Data shown
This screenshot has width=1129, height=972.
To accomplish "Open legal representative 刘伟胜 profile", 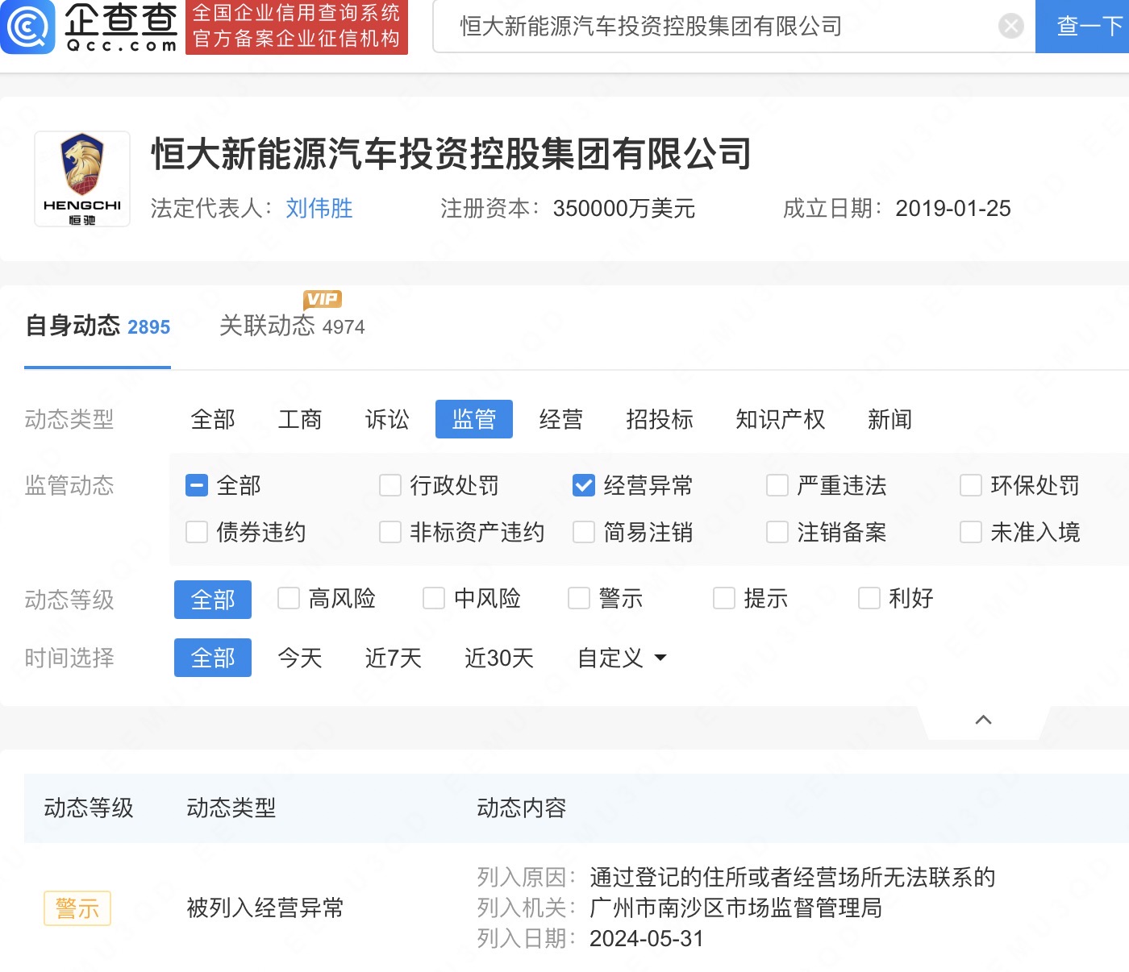I will pyautogui.click(x=319, y=208).

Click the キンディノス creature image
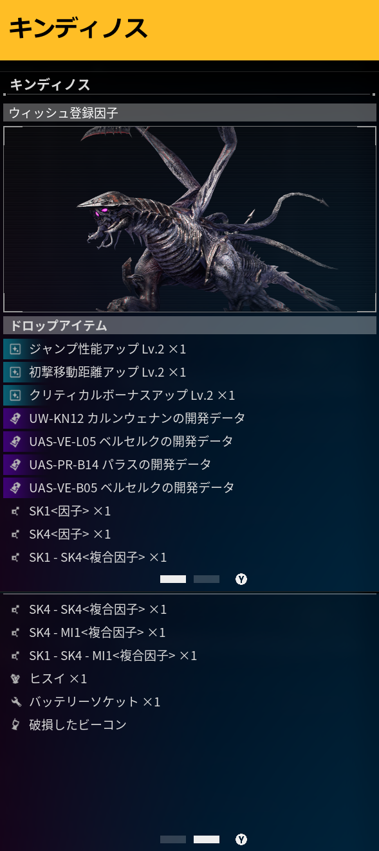[x=190, y=219]
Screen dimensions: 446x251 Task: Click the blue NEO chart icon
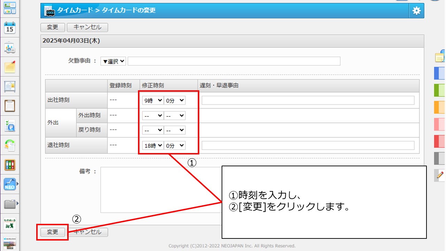click(x=10, y=184)
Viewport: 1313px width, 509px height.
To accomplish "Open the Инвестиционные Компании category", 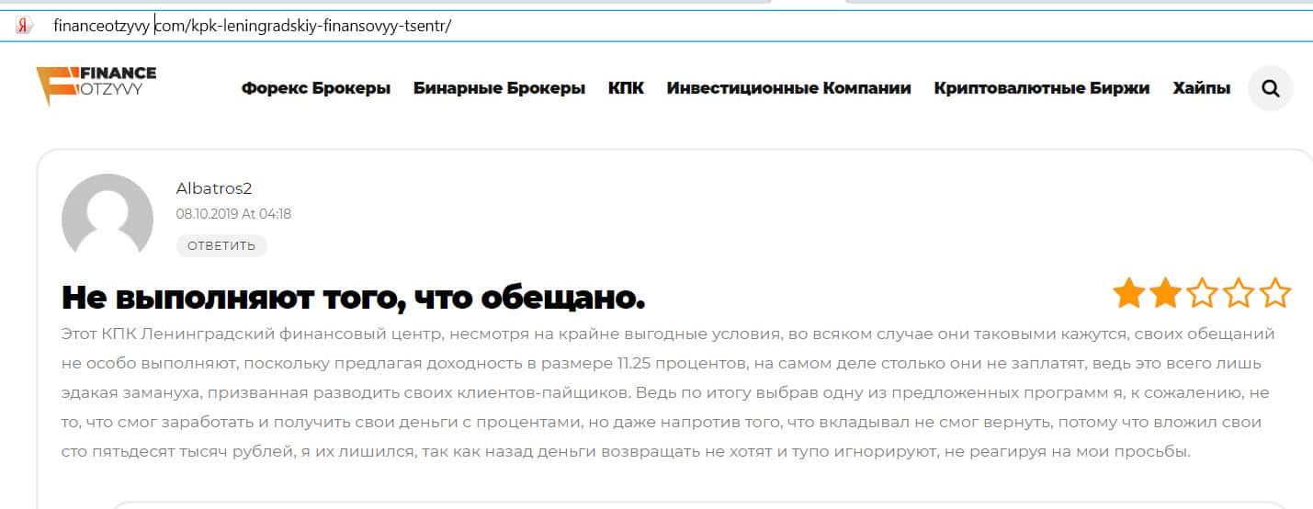I will (788, 88).
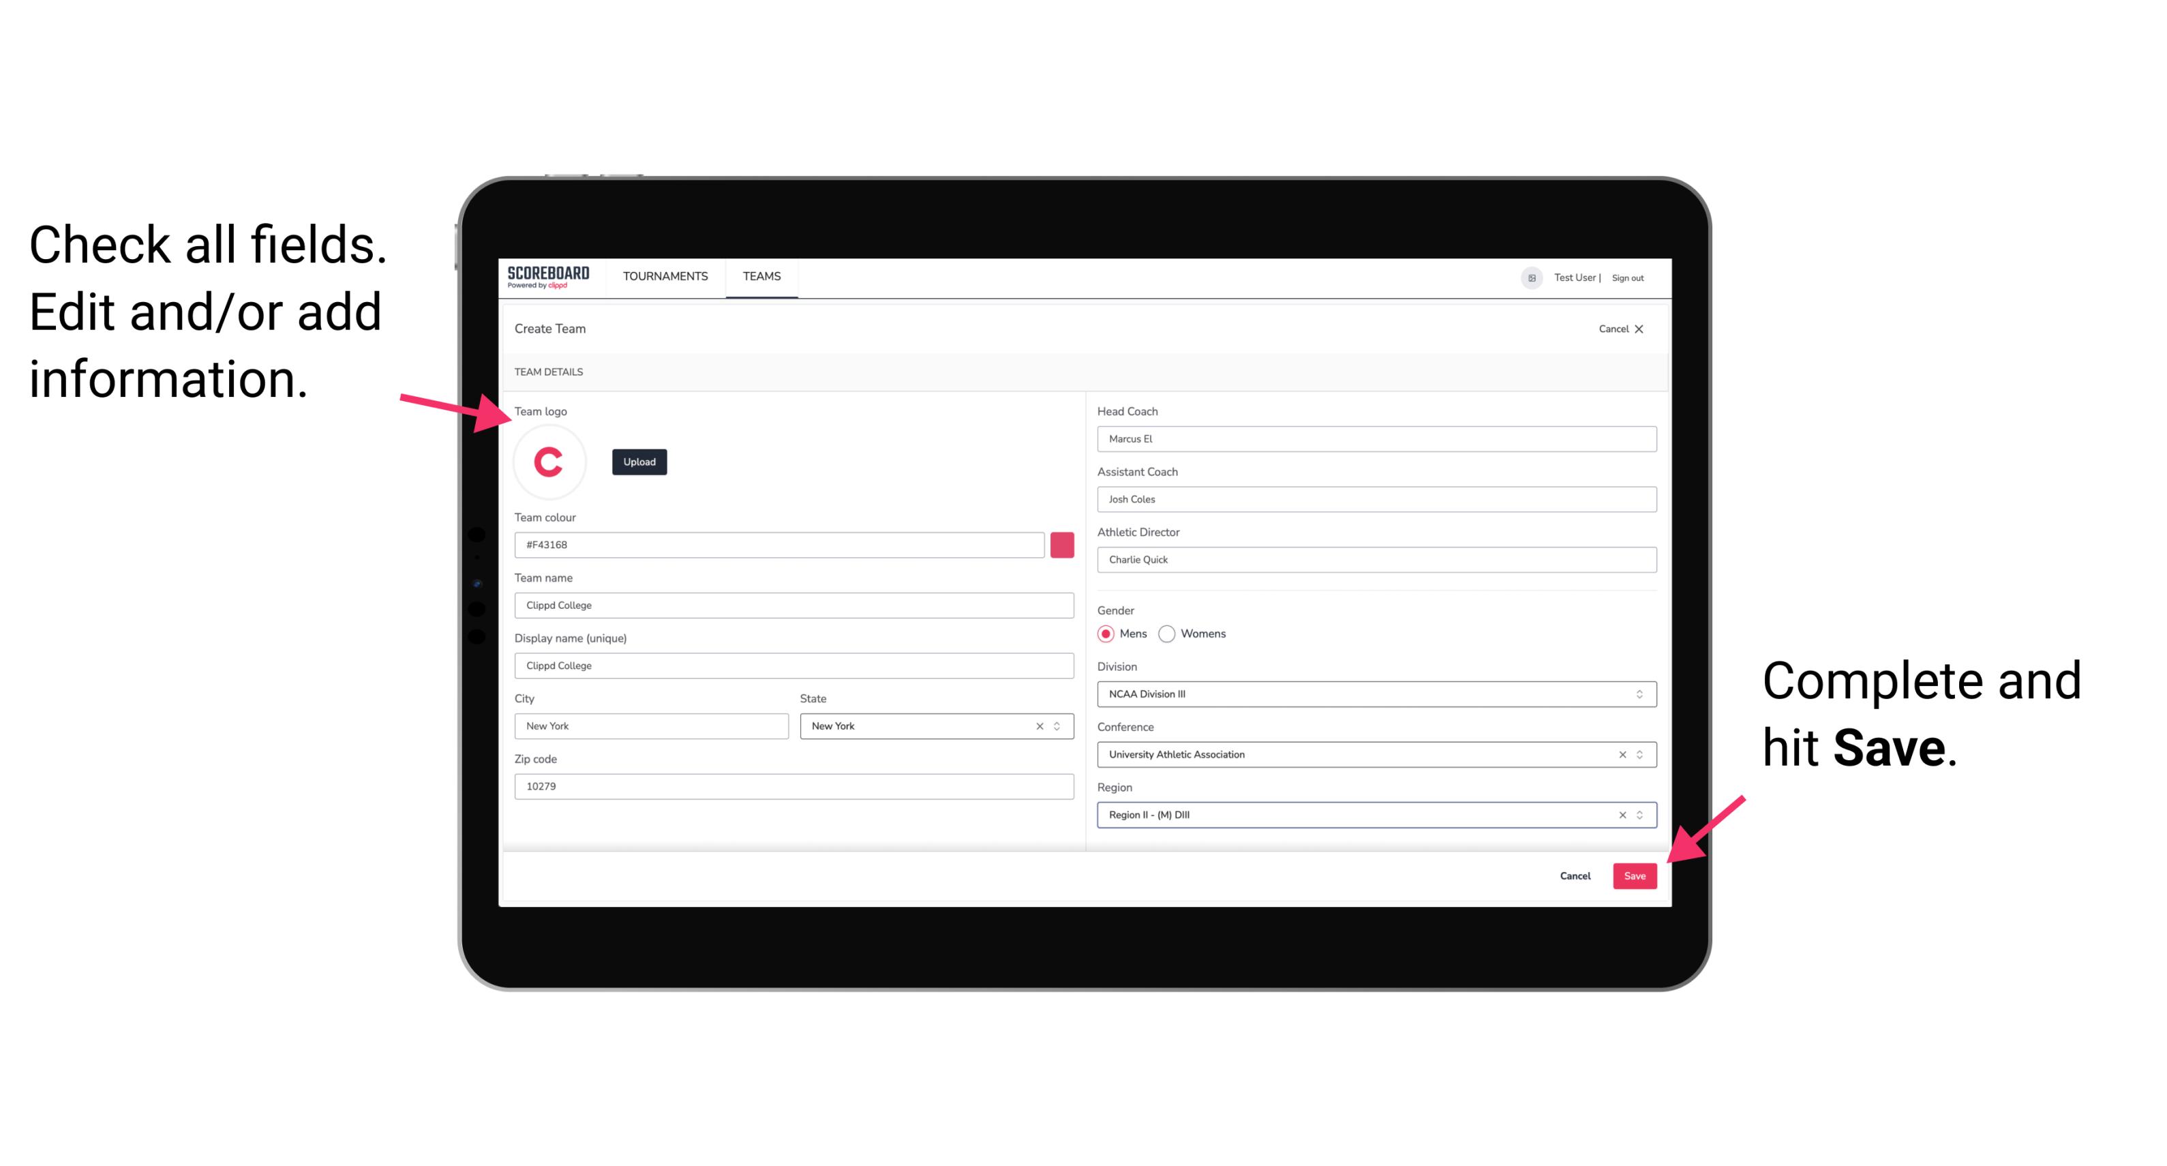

Exercise brief
Read the lines above. Gather those in which the string "height" is found.

Response for this exercise
This screenshot has width=1129, height=972.
Viewport: 1313px width, 509px height.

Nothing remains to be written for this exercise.